Input data =>
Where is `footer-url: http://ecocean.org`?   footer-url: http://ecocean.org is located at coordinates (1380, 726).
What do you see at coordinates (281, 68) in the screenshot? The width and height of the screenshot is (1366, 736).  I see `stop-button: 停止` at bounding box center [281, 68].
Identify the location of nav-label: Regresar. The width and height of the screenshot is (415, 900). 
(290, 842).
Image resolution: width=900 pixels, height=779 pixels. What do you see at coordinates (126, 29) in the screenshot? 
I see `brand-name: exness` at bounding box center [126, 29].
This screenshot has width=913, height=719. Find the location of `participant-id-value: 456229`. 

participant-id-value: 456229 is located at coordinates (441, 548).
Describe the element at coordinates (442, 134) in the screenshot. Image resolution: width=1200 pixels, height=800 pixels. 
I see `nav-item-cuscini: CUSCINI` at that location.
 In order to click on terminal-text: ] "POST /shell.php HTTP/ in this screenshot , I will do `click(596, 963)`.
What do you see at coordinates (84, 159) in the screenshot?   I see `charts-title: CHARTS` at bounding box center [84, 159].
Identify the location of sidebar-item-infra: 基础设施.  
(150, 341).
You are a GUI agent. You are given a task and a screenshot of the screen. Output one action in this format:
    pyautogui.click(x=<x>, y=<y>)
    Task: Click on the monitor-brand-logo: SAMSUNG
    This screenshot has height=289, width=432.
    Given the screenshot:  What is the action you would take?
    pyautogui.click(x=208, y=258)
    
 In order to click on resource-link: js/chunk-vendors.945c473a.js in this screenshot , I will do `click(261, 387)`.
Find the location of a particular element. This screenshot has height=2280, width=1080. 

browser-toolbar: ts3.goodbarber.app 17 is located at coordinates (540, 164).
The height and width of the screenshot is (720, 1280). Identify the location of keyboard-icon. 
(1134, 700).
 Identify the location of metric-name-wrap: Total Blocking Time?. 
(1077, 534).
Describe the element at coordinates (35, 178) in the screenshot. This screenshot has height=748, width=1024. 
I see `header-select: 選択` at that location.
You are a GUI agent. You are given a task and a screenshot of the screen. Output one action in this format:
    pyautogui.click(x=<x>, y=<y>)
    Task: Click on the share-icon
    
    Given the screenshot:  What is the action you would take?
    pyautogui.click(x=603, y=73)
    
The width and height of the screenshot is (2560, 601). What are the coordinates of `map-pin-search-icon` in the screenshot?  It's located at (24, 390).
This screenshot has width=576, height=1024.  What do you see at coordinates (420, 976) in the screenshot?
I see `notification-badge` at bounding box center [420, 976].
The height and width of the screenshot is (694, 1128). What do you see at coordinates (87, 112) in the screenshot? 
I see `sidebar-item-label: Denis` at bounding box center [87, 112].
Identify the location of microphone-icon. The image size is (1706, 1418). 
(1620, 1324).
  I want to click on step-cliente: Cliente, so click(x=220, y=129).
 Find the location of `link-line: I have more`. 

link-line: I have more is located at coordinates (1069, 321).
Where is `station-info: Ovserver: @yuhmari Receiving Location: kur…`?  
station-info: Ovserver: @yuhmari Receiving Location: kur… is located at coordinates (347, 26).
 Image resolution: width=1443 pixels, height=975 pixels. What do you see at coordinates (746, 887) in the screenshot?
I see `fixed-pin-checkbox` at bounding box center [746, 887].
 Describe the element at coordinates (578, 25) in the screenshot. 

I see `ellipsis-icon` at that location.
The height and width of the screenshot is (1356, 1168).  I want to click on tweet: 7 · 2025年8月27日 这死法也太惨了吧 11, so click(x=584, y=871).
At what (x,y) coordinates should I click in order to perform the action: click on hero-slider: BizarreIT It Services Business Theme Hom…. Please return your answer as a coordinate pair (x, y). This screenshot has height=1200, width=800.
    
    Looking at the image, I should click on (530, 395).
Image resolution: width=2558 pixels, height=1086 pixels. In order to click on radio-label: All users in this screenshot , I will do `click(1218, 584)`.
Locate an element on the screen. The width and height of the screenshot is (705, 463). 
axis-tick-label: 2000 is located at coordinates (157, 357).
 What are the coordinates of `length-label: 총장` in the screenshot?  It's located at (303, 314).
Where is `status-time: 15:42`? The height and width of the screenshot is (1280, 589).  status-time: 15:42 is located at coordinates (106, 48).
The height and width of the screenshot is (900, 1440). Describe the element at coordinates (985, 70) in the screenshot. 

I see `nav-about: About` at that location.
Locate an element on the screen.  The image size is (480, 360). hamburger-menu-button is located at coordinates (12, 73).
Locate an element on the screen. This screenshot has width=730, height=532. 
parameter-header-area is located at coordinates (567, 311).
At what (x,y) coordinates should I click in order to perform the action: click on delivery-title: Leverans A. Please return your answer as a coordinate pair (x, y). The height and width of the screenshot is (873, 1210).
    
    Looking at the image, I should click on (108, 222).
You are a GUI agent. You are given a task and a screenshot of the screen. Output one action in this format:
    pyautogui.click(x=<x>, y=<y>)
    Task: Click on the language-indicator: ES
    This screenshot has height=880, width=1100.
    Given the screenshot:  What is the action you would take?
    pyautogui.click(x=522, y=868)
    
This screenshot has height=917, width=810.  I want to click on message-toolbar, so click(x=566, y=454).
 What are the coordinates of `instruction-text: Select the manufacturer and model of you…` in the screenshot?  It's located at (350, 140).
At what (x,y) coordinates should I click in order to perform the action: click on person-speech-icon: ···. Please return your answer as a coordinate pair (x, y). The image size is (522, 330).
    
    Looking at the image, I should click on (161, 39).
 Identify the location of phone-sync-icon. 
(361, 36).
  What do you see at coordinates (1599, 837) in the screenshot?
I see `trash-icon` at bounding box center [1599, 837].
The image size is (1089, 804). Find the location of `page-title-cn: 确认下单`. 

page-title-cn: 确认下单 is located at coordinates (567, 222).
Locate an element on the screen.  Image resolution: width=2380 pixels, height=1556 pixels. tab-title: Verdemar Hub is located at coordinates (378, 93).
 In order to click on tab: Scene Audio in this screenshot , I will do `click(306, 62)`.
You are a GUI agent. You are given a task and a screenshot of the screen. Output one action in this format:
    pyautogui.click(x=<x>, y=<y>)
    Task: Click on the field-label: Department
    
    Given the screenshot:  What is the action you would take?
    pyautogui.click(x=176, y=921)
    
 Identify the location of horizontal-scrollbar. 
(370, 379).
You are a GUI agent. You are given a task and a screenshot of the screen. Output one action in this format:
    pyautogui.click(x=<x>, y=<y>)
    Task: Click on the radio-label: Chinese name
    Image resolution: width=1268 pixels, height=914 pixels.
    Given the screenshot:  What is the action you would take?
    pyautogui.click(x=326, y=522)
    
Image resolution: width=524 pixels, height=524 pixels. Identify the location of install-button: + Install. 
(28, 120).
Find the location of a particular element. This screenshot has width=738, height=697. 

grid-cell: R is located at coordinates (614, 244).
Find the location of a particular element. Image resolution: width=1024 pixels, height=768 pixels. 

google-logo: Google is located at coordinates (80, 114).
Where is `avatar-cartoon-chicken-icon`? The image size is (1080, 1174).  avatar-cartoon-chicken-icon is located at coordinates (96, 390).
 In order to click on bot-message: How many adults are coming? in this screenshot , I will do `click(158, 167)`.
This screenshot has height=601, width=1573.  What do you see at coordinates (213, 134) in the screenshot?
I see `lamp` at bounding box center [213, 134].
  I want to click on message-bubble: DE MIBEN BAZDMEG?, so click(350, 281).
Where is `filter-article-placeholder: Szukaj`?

What the exercise asks => Copy out the lines from the line with "The image size is (1089, 804)." to the line with "(370, 379).", putting "capture" wherever "screenshot" appears and leaving everything else as it is.

Response =>
The image size is (1089, 804). Find the location of `page-title-cn: 确认下单`. 

page-title-cn: 确认下单 is located at coordinates (567, 222).
Locate an element on the screen.  Image resolution: width=2380 pixels, height=1556 pixels. tab-title: Verdemar Hub is located at coordinates (378, 93).
 In order to click on tab: Scene Audio in this capture , I will do `click(306, 62)`.
You are a GUI agent. You are given a task and a capture of the screen. Output one action in this format:
    pyautogui.click(x=<x>, y=<y>)
    Task: Click on the field-label: Department
    
    Given the capture:  What is the action you would take?
    pyautogui.click(x=176, y=921)
    
 Identify the location of horizontal-scrollbar. 
(370, 379).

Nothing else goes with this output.